Omenclad
A Prophecy in Four Tolls
They gathered where the treeline split like ribs
beneath the sky’s bruised and blistered lip—
a hollow ground the old maps never drew,
where stars hung heavy with unfinished truths.
The wind arrived before the sound,
a hush so sharp it carved the trees,
and in its breath, the watchers heard
a rustle stitched with centuries.
A child in black, with eyes like soot,
drew circles where the frost had stood.
Their breath hung still. They scratched a rune.
Then, gently, spoke a haunting tune:
“When the mirror bites the moon,
shadows stir and silence swoons.”
No voice had spoken, yet all heard the line,
etched in marrow, not in air.
A child wept salt though they hadn’t cried—
just blinked once, and the night grew bare.
The elders knelt with splintered grace,
their prayers unsaid, their mouths sewn tight,
for in the lore of fractured days,
to name the dark was to feed its bite.
A sparrow spun above the field,
then faltered, spiraled, screaming steel—
its wings like pages torn mid-sentence,
its feathers black with time unkind.
A second child, with bloodied thread,
hung feathers from a branch long dead.
They kissed the bark and faced the wind,
and chanted low, with lifted chin:
“When the sparrow’s eye goes blind,
wicked winds are close behind.”
The sky began to boil inward.
Flesh forgot how warmth was spelled.
And even fire, in its arrogance,
shivered like a child compelled.
A widow’s ring cracked on her hand.
A prophet drowned in blessed wine.
And in the chapel built on ash,
the choir sang in reverse time.
Candles bloomed, then cracked and spat,
like vipers tasting bitter blame,
and from their lips of wax and flaque
came a whisper drenched in shame—
A third child knelt by melted wick,
and smeared their tongue with ashes thick.

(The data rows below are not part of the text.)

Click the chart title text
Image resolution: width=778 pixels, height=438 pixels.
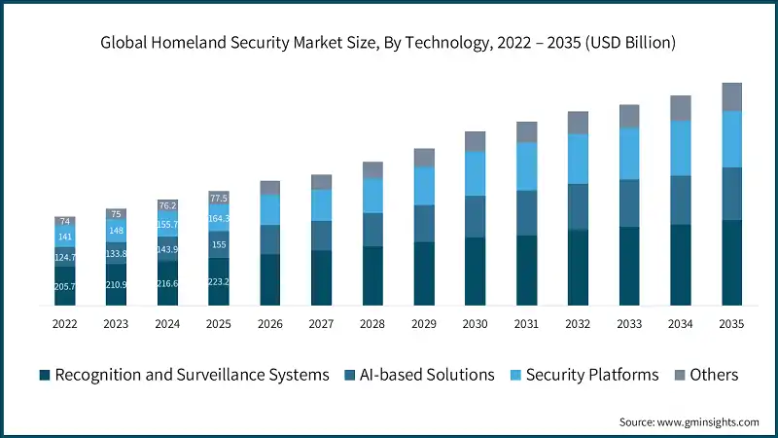click(389, 43)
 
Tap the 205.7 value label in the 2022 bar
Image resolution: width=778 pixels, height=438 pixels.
click(66, 287)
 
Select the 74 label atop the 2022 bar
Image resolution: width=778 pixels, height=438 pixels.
click(66, 222)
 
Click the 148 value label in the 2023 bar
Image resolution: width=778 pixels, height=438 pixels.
click(117, 231)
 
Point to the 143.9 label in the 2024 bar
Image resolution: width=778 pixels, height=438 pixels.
click(167, 249)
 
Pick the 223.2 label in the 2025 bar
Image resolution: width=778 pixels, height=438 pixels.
click(219, 281)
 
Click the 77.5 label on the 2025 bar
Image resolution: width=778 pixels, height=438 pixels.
click(219, 198)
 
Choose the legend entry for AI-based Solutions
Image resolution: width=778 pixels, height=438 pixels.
click(428, 375)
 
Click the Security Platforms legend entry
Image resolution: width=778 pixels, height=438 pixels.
click(591, 375)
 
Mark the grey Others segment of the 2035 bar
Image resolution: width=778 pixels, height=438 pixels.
click(731, 96)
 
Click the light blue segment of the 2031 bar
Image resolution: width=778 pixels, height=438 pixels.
click(526, 165)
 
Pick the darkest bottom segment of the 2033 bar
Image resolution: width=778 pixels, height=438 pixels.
click(629, 266)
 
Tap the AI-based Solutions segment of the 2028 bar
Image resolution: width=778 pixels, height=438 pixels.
click(372, 229)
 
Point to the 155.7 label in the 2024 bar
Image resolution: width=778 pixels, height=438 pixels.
click(167, 224)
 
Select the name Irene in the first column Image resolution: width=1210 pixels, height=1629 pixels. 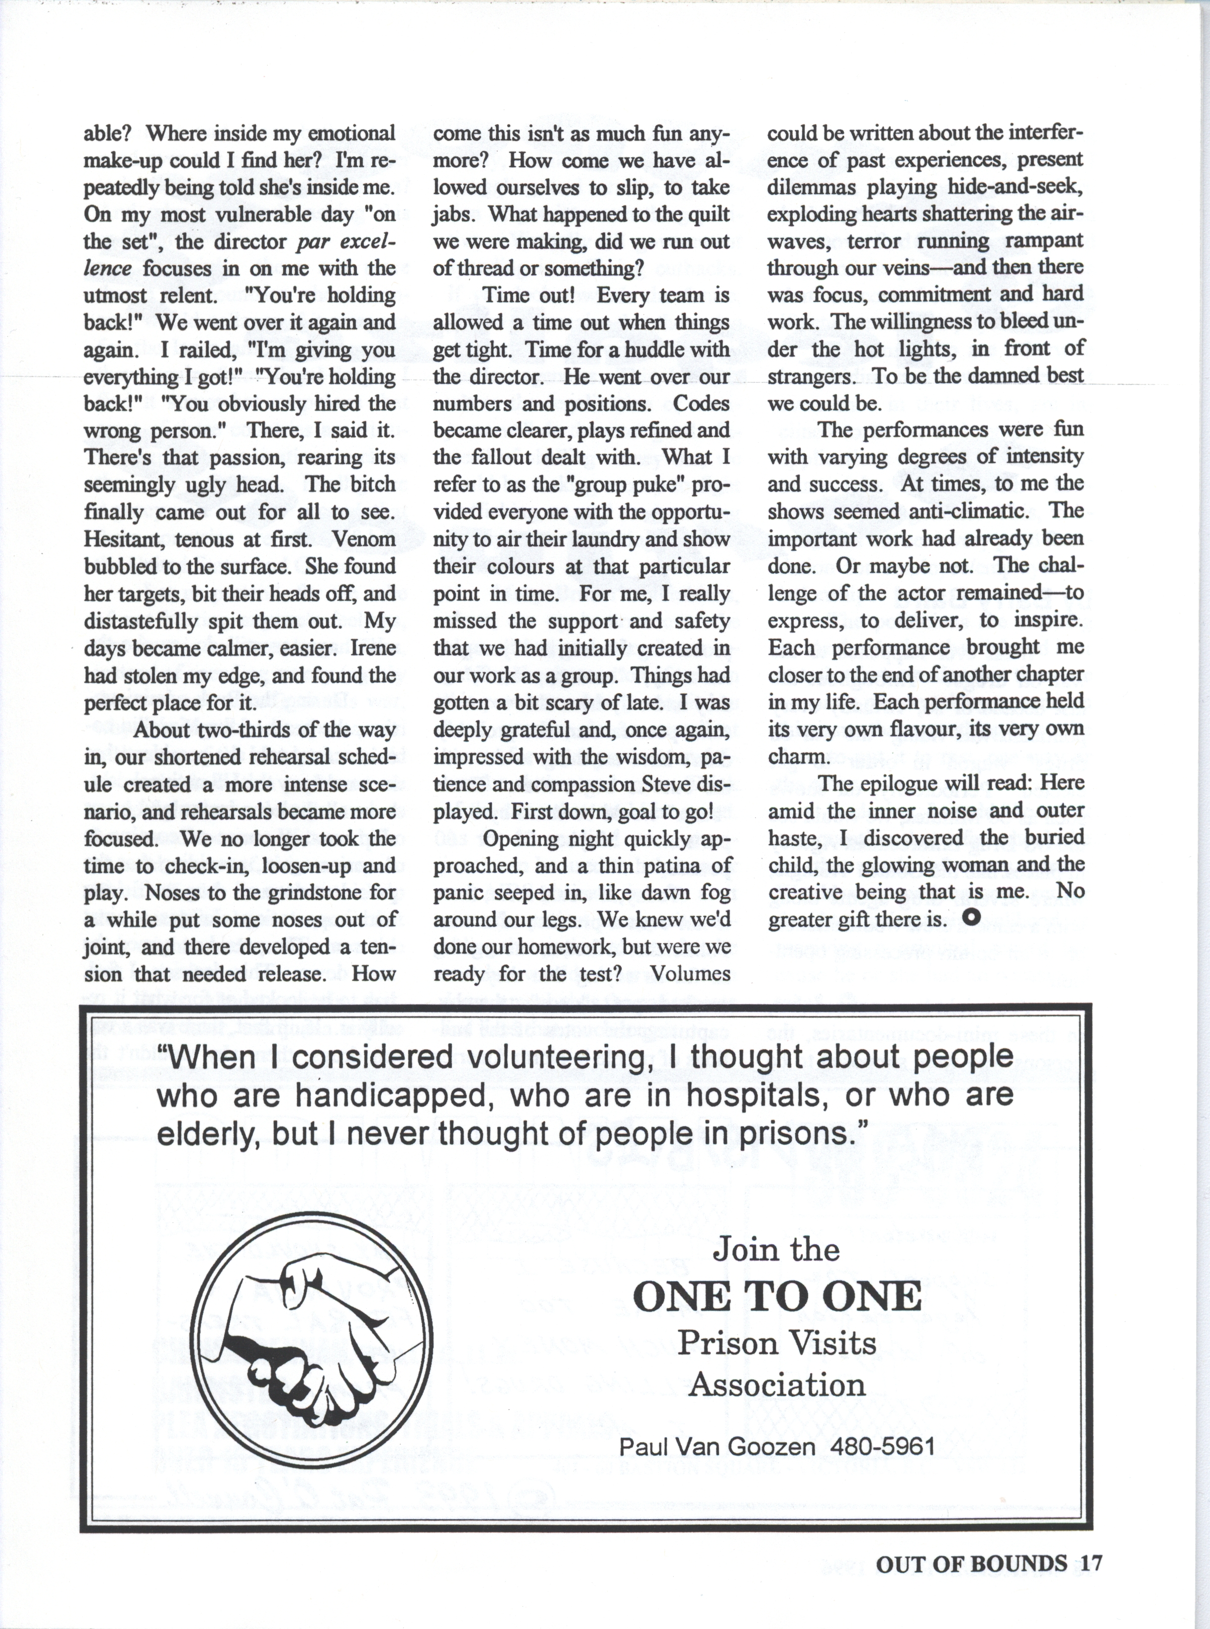pyautogui.click(x=374, y=648)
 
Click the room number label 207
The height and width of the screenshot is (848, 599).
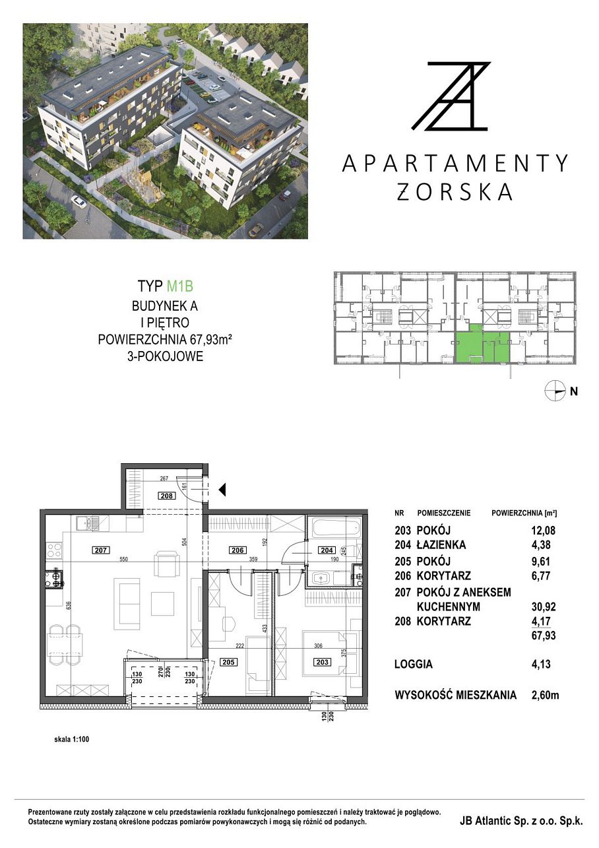[101, 550]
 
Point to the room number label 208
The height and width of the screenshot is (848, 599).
[166, 496]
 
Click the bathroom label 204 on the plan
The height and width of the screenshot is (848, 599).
[327, 550]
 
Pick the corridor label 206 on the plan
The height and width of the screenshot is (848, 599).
[237, 550]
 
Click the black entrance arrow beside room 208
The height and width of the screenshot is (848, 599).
[222, 490]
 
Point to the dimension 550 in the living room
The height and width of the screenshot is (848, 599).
[123, 559]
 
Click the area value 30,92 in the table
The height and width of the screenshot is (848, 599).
[544, 607]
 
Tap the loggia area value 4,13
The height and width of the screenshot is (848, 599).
[541, 664]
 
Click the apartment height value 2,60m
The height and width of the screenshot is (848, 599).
[546, 695]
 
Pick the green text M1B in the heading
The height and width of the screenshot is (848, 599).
[180, 286]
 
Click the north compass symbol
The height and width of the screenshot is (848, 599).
[554, 390]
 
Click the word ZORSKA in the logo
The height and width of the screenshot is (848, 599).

They clutched a flame with hands ungloved,
and through the pain, they softly shoved:
“When the candle spits its flame,
cruel will speak your name.”
Each name uncoiled like a serpent’s lie,
etched on bones not yet decayed.
The air took notes in funeral tones,
the soil confessed the sins it weighed.
Then came the toll, the final chime—
not metal, but a breathless groan,
as if the world itself had sighed,
and found its house no longer home.
Children dreamt in stranger tongues.
Time split open at the seams.
And every truth the blood had held
leaked into ancestral dreams.
The seers shook, the mountains knelt,
the wolves held sermons in the snow.
Then every door unlatched itself
and whispered to the dark below:
A fourth child stood on fractured stone,
and chewed the rind of bone unknown.
With hollow breath, they raised one thumb,
and sang as if the end had come:
“When the thirteenth bell has rung,
death will taste the sinner’s tongue.”
And when the fourth child’s voice fell still,
the wind forgot the shape of will.
The watchers turned—but saw no sky,
just endless dusk where stars don’t die.
The mirrors cracked in every home.
The fields grew salt. The roots grew bone.
No name remained that wasn’t burned.
No prayer returned. No hour turned.
The thirteenth chime now haunts the air—
a silent mark on all who dare.
And far beneath the world they tread,
four children sit… and dream the dead.